**Exercise**
Each entry that follows should be given again word for word; please leave out its pictures.

**Stored items**
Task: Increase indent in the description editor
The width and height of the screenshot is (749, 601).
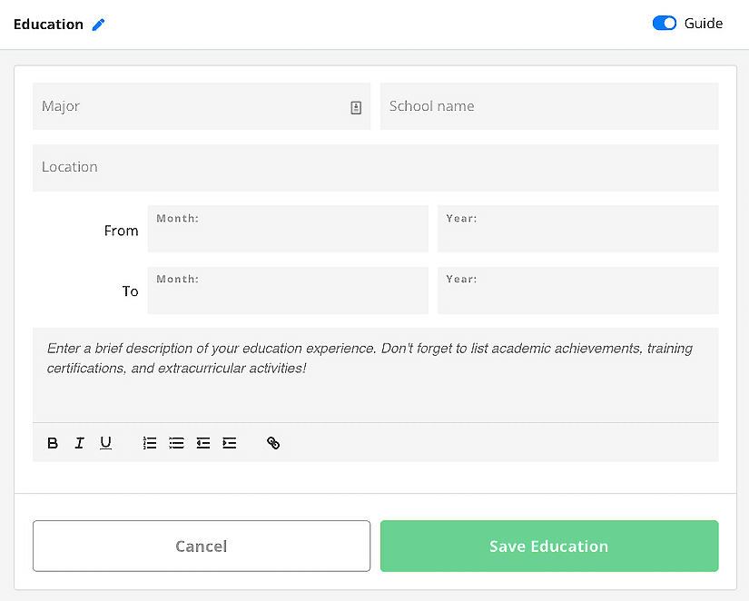Action: (x=230, y=443)
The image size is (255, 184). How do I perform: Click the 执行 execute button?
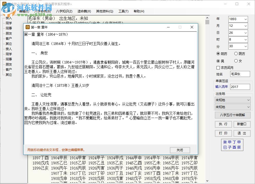223,124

**Solved exercise**
Task: Increase indent in the description editor
The width and height of the screenshot is (749, 601).
Action: (x=230, y=443)
The image size is (255, 184). How do I perform: Click the 执行 execute button?
223,124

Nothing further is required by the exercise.